11 comments to Auditing Android Security (Investigating Unauthorized Screenshots)

  • Just Curious

    How/why does running as root grant a process access to `/data/system_ce/`?

  • Jahh

    I guess that’s why signal never shows message content in the switch screen menu

  • Phh


    Some additional informations:

    Root-ing tools use sepolicy-inject a lot.
    You'll find a prebuilt in my SU https://github.com/phhusson/super-bootimg/tree/master/libs/armeabi, but it can be built (and is built) with NDK ( https://github.com/phhusson/sepolicy-inject ), no need to download full AOSP.

    But Magisk also includes its own sepolicy-inject (but that's inside magisk binary that does everything, not just sepolicy-inject, so that's more annoying).

    For your original issue, Nexus 5X originally was running Android 6.0, which per Android CDD "the full-disk encryption MUST be enabled by default at the time the user has completed the out-of-box setup experience."
    So you shouldn't have been able to read your /data.

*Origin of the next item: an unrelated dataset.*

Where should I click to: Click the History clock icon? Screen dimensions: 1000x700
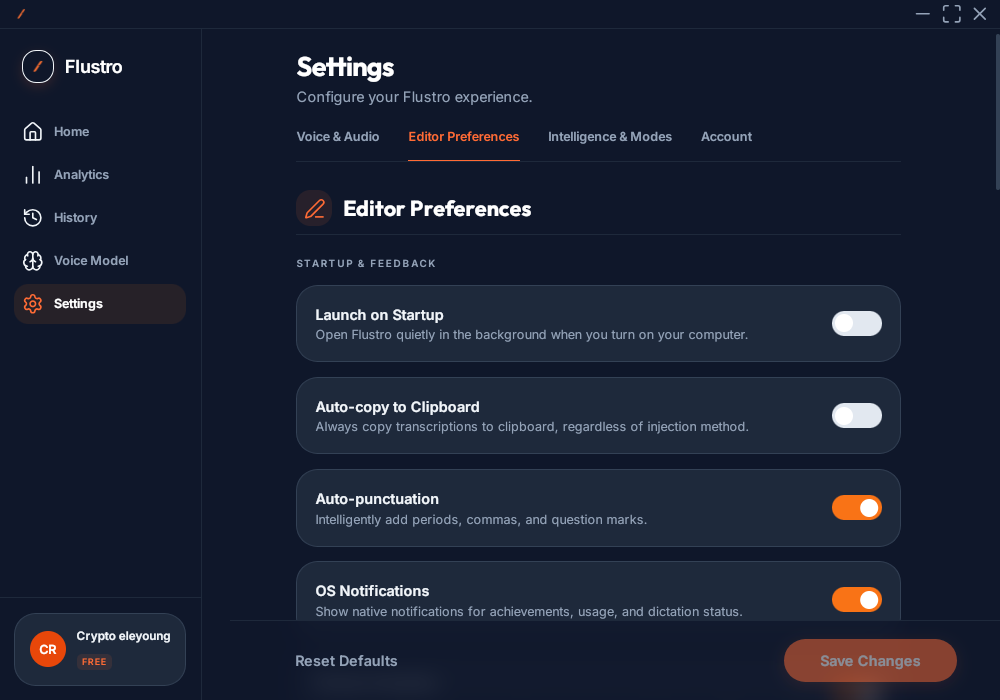tap(33, 217)
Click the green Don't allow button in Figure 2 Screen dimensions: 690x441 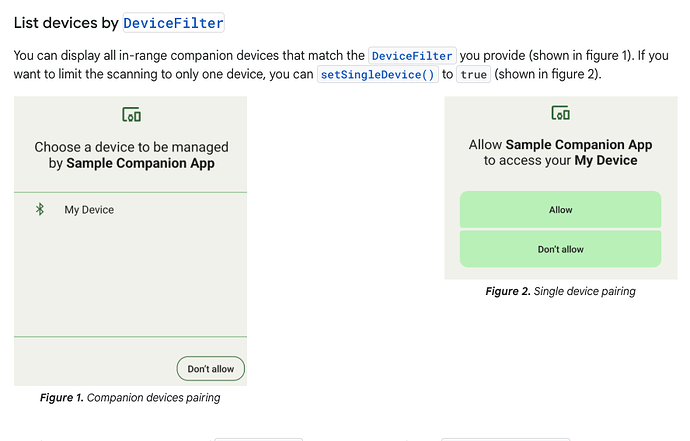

This is tested by CTS. So any "real life" device has it.
    If Lineage doesn't have it, it's on purpose, they explicitly chose to reduce user's security.

    Also, for the question of re-selling, the CDD is also explicit "Devices MUST provide users with a mechanism to perform a "Factory Data Reset" that allows logical and physical deletion of all data. This MUST satisfy relevant industry standards for data deletion such as NIST SP800-88."
    Though this part isn't tested by CTS, so OEMs could have badly implemented it.

    Please note that if you have Full-Disk Encryption, the key location on the disk is always the same, and will be overriden, so even if the factory data reset doesn't work properly, even if the user has no pincode or anything, the data will be unreadable because the key will have been lost.

    • Michael

      @Phh thanks for the info. Indeed, I'm using Lineage 15.1, and the persisted snapshots uncovered in this post are fully encrypted. The DiskDigger app only had access to break out of its sandbox and access the decrypted files in '/data/' because I explicitly gave it root access.

      I look forward to investigating more into sepolicy-inject in the future!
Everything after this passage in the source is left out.